(Saved data entries)
>>>>>
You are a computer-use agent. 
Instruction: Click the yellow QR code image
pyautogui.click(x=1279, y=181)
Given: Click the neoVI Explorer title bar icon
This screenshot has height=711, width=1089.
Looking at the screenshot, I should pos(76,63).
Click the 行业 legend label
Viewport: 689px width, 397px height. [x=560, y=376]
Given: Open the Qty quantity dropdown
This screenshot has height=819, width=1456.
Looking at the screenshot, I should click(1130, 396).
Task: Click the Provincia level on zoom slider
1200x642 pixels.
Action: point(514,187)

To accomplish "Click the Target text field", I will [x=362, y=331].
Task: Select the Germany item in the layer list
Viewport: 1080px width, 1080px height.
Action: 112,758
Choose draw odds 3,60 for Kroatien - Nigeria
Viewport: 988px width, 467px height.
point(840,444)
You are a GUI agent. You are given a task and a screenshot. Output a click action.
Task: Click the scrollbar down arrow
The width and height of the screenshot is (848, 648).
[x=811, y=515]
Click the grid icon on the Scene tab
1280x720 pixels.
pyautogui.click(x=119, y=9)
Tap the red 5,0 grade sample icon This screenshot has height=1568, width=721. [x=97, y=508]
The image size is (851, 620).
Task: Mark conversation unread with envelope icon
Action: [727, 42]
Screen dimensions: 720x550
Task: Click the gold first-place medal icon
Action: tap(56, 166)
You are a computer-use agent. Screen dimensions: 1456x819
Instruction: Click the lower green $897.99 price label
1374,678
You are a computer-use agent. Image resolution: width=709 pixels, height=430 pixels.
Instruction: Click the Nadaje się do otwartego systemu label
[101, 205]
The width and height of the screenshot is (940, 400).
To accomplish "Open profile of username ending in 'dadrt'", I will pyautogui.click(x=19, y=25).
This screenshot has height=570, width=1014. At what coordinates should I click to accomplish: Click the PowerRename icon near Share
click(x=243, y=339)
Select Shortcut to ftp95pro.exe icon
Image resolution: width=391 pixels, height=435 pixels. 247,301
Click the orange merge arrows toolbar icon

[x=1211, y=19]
<<<<<
**TASK BRIEF:**
Your reply must repeat the entries above exactly and in full.

**OUTPUT FOR THIS TASK:**
You are a computer-use agent. 
Instruction: Click the yellow QR code image
pyautogui.click(x=1279, y=181)
Given: Click the neoVI Explorer title bar icon
This screenshot has height=711, width=1089.
Looking at the screenshot, I should pos(76,63).
Click the 行业 legend label
Viewport: 689px width, 397px height. [x=560, y=376]
Given: Open the Qty quantity dropdown
This screenshot has height=819, width=1456.
Looking at the screenshot, I should click(1130, 396).
Task: Click the Provincia level on zoom slider
1200x642 pixels.
Action: point(514,187)

To accomplish "Click the Target text field", I will [x=362, y=331].
Task: Select the Germany item in the layer list
Viewport: 1080px width, 1080px height.
Action: 112,758
Choose draw odds 3,60 for Kroatien - Nigeria
Viewport: 988px width, 467px height.
point(840,444)
You are a GUI agent. You are given a task and a screenshot. Output a click action.
Task: Click the scrollbar down arrow
The width and height of the screenshot is (848, 648).
[x=811, y=515]
Click the grid icon on the Scene tab
1280x720 pixels.
pyautogui.click(x=119, y=9)
Tap the red 5,0 grade sample icon This screenshot has height=1568, width=721. [x=97, y=508]
The image size is (851, 620).
Task: Mark conversation unread with envelope icon
Action: [727, 42]
Screen dimensions: 720x550
Task: Click the gold first-place medal icon
Action: tap(56, 166)
You are a computer-use agent. Screen dimensions: 1456x819
Instruction: Click the lower green $897.99 price label
1374,678
You are a computer-use agent. Image resolution: width=709 pixels, height=430 pixels.
Instruction: Click the Nadaje się do otwartego systemu label
[101, 205]
The width and height of the screenshot is (940, 400).
To accomplish "Open profile of username ending in 'dadrt'", I will pyautogui.click(x=19, y=25).
This screenshot has height=570, width=1014. At what coordinates should I click to accomplish: Click the PowerRename icon near Share
click(x=243, y=339)
Select Shortcut to ftp95pro.exe icon
Image resolution: width=391 pixels, height=435 pixels. 247,301
Click the orange merge arrows toolbar icon

[x=1211, y=19]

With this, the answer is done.